◆ Written task A ◆
Translate this sentence from the forum thread on healthy eating into Spanish: "I'm sure I'll get tired of chicken breasts sooner than later though so I'll have to change it up soon."
◆ Written task B ◆
From the forum thread on healthy eating, write out the passage that begins at the words "I actually started" and stops after "which is great.".

◆ Extract provided ◆
▽

And I try to stay away from sugar as much as possible (which is difficult, because I have a major sweet tooth). "Natural" sugar (aka fructose) is no better than processed (in fact, it's *worse*). I instead use the sweetener Xylitol, which doesn't cause the harmful glycation that both so-called "healthy" and unhealthy forms of sugar cause, plus it helps prevent tooth caries.


----------



## firestar (Jun 27, 2009)

I do meal prep on the weekends. Usually one batch of stew, one batch of soup, and one snack/bread type thing. It's easier now that I'm unemployed, but I also managed it when I was working and sometimes only had Sunday off. 

I have to eat something sweet every day so I count calories but other than that I try to eat as healthy as I can. I thought I'd be constantly fighting temptation now that I've moved back home but it's been pretty easy to resist chips and junk food. I prefer vegetables now.


----------



## Darktower776 (Aug 16, 2013)

Thanks, everyone, for the advice and sharing what you all do in order to eat healthier every day. Any more advice or tips are definitely welcome.



Farideh said:


> It takes two weeks to break bad habits. It's easy eating healthy when there are more options. My poor mother is diabetic. So I'm seeing how she's struggling trying to find new meals and not eat the same food every day. Now I understand why dogs want our food. Anyways...eating healthy is something you'll start getting used to after a few days along with a work out plan as well. You'll notice the difference and how great you feel. Eating junk makes you crash at the end of the day. If you do have cheat days, I believe we all do, try not to be tempted into eating more junk food if that's not what you planned. I was doing well with eating right and working out, but after three cheat days...I lost my motivation. Rats!


It has gotten easier as the days and weeks go by. And I definitely agree that I have felt great these last weeks. I feel more alert, energized, no down time, better overall mood, and more willing to go out and do things.

I actually started cutting down sugar and junk food intake a long while back so it isn't as hard as trying to go cold turkey all at once. I really don't have many cravings for junk food or sugar at all which is great.

I'm sure I'll get tired of chicken breasts sooner than later though so I'll have to change it up soon.


----------



## running man (Oct 13, 2013)

△

◆ Raw data ◆
▽

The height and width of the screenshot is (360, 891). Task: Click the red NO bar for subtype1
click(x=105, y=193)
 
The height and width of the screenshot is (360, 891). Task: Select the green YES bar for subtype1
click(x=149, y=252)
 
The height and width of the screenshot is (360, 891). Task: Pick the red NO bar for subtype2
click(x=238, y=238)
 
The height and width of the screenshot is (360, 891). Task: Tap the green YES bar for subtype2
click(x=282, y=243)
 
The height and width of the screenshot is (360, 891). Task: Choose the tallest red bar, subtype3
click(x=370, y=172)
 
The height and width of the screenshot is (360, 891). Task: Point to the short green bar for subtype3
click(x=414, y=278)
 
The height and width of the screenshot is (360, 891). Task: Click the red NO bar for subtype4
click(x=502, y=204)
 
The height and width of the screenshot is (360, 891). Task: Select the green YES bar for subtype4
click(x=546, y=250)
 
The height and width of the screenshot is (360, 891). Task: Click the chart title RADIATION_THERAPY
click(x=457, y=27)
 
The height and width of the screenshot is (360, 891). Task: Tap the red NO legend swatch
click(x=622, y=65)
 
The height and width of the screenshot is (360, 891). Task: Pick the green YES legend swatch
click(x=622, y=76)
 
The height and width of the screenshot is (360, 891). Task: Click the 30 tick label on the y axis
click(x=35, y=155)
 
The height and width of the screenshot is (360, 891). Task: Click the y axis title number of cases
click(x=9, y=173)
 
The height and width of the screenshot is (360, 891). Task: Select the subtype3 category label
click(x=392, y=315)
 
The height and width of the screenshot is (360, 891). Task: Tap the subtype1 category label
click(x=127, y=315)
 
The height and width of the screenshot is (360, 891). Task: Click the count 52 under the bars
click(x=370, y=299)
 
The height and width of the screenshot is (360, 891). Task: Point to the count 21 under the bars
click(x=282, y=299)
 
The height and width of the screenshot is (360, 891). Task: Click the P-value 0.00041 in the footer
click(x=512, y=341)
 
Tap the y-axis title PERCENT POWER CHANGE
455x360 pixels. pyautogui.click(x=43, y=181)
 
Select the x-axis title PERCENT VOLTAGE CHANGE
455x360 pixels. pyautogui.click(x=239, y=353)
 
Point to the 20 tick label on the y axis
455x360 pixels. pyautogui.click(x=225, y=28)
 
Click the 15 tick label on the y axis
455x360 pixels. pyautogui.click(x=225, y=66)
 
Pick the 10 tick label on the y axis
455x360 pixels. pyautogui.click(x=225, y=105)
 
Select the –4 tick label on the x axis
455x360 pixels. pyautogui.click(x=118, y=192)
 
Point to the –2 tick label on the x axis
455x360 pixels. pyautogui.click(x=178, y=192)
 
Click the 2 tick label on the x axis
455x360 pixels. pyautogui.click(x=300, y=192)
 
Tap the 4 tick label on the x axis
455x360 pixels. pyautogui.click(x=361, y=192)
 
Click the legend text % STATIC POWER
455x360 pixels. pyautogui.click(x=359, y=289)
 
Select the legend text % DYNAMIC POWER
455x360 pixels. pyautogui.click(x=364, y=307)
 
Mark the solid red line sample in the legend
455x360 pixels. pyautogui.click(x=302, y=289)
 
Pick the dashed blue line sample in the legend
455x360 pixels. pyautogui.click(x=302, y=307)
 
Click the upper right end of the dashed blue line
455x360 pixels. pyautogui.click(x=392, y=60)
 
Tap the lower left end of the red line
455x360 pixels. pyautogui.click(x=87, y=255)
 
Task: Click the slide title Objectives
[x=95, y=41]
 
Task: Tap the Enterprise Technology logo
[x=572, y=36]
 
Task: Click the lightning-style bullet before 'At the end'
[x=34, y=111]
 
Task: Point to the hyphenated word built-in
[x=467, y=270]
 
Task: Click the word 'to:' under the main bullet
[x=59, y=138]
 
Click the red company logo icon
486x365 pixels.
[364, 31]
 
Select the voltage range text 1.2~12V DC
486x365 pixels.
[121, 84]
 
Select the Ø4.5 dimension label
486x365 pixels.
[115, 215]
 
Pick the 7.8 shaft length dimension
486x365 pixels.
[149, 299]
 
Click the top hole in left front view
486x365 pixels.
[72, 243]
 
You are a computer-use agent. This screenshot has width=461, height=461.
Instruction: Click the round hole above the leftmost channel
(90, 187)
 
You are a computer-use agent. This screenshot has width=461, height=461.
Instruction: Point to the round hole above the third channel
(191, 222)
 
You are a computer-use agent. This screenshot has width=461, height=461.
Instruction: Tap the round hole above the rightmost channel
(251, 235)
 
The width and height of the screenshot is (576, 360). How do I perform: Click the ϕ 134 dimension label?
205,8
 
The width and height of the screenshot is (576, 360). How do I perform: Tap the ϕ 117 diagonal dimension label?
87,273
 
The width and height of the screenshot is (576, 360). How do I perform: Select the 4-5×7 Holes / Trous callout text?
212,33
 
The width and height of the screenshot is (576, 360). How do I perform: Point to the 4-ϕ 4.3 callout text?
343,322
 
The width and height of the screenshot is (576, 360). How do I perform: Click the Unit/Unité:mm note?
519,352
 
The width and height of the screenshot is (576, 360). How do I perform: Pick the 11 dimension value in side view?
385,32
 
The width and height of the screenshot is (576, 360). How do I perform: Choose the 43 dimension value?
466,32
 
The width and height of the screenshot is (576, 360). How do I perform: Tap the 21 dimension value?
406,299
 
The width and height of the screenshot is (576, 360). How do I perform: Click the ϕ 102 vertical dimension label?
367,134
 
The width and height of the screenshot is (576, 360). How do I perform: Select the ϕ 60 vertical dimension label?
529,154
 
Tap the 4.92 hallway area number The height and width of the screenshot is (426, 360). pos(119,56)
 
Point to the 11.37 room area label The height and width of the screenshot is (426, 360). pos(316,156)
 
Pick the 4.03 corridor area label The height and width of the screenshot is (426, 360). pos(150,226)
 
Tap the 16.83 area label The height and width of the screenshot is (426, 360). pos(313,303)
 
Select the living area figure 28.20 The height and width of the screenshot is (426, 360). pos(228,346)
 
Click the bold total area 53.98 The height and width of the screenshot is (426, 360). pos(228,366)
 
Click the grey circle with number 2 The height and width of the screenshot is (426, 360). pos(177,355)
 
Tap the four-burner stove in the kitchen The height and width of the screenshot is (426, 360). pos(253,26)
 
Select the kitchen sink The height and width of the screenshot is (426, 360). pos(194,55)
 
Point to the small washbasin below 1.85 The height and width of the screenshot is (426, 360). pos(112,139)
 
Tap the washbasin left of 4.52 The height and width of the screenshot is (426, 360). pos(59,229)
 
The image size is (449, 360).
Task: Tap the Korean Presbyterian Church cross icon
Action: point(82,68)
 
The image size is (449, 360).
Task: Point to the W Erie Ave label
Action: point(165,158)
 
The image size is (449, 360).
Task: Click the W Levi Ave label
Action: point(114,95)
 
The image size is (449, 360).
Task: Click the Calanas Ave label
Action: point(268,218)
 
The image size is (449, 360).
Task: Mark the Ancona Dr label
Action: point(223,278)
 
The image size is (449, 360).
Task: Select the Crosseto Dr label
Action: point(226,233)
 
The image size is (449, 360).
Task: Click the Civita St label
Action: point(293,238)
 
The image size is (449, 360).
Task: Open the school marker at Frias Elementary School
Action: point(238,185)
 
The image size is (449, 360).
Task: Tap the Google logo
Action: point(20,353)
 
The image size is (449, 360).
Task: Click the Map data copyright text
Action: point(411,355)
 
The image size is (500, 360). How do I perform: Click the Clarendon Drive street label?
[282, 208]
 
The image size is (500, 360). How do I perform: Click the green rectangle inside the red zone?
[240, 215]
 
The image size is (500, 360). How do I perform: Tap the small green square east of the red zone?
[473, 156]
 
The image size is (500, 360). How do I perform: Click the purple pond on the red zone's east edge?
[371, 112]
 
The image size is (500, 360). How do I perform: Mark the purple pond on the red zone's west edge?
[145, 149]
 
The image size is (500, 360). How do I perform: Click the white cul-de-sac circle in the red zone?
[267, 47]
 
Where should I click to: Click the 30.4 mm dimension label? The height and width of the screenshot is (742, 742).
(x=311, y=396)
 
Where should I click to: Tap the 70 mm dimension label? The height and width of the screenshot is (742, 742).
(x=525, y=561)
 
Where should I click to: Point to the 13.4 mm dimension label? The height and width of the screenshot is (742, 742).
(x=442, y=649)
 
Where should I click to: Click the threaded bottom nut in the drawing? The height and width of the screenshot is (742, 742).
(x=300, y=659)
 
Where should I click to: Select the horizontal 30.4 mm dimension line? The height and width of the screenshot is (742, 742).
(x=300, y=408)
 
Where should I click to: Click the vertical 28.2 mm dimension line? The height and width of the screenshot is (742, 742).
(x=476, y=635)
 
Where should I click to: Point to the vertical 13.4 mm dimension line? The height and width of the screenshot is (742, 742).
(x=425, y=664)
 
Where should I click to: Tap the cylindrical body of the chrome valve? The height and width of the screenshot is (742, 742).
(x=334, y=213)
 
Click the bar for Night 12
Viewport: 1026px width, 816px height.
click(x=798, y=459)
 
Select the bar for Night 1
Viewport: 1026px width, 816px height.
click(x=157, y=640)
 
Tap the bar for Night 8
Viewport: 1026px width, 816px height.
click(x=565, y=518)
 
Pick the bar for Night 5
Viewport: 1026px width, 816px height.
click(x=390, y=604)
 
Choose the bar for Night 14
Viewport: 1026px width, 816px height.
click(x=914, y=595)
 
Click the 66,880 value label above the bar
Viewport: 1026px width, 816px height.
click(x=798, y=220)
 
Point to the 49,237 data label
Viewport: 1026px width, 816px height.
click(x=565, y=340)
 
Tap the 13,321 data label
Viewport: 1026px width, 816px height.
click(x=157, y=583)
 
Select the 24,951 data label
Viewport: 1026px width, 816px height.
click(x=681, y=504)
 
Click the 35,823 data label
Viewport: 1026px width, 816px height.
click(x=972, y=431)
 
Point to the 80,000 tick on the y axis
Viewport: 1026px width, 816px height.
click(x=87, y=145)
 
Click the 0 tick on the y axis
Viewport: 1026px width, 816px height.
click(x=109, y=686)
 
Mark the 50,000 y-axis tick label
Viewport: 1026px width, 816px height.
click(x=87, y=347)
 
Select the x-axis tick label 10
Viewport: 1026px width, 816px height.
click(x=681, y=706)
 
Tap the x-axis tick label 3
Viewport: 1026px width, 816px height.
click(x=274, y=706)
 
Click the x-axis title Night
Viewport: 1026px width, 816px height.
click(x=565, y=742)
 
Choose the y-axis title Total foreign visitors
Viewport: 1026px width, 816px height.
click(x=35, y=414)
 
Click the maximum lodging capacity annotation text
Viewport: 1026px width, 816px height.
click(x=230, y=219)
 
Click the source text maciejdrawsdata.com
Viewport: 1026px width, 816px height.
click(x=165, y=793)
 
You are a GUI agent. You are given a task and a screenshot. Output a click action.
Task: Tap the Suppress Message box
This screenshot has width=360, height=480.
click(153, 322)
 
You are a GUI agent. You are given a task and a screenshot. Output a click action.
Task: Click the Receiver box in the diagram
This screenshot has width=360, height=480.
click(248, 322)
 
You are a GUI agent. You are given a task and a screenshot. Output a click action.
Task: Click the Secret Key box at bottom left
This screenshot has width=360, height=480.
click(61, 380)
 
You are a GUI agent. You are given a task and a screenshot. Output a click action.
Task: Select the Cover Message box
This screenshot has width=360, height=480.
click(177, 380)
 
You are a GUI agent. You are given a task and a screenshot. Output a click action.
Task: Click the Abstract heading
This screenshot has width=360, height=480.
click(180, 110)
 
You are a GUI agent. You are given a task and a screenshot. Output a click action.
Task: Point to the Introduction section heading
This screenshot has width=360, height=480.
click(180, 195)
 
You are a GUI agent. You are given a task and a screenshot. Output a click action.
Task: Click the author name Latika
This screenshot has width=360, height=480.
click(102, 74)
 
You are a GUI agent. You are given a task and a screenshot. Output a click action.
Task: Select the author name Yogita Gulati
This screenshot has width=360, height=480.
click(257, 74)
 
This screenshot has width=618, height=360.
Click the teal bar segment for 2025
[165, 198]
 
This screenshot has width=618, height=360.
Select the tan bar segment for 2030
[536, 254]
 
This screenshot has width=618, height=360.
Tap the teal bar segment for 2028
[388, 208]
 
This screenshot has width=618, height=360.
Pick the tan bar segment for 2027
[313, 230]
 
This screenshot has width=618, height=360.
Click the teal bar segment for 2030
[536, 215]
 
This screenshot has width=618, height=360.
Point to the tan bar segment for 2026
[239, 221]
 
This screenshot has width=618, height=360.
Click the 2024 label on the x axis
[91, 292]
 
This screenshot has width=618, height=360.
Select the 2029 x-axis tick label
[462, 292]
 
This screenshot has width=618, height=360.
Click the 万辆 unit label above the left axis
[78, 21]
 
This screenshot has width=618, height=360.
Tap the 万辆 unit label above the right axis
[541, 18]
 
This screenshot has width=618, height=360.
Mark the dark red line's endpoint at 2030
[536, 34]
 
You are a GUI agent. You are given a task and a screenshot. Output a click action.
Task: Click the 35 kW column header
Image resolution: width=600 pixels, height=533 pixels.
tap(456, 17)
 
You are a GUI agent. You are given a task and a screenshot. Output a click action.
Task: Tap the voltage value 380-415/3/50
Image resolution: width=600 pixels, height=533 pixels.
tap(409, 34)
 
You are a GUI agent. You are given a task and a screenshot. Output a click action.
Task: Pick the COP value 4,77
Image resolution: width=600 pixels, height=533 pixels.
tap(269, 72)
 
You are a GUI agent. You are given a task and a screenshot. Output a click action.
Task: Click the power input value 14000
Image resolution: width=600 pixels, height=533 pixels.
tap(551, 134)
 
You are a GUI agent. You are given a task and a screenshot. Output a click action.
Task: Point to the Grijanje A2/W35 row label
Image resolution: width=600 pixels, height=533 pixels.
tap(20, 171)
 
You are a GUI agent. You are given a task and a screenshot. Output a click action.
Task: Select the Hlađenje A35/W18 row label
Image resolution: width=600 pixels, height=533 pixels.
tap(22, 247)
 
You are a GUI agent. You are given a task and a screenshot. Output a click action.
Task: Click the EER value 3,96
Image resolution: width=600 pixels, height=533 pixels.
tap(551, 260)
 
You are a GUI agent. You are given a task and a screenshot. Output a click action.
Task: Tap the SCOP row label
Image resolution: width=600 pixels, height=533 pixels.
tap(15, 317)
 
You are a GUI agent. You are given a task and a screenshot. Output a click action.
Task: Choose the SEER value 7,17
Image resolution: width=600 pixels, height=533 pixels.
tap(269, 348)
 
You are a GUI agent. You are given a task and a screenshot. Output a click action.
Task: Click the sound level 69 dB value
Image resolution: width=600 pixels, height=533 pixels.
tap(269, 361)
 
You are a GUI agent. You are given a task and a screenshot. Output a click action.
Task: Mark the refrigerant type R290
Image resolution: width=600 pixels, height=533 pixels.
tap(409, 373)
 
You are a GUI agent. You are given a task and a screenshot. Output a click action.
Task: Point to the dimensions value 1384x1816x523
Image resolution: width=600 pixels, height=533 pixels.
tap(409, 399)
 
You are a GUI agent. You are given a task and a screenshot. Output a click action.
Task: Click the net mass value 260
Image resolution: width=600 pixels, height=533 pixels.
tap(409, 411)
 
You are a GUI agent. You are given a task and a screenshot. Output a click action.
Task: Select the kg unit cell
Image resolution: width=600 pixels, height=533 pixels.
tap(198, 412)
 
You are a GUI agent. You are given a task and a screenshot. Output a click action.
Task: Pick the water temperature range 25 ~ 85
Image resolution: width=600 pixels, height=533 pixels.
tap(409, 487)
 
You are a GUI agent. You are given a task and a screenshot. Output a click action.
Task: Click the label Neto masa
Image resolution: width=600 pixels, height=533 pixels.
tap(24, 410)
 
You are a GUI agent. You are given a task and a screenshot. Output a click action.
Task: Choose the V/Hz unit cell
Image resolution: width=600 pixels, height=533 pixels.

△

◆ Written solution A ◆
Seguro que me cansaré de las pechugas de pollo más temprano que tarde, así que pronto tendré que variar.

◆ Written solution B ◆
I actually started cutting down sugar and junk food intake a long while back so it isn't as hard as trying to go cold turkey all at once. I really don't have many cravings for junk food or sugar at all which is great.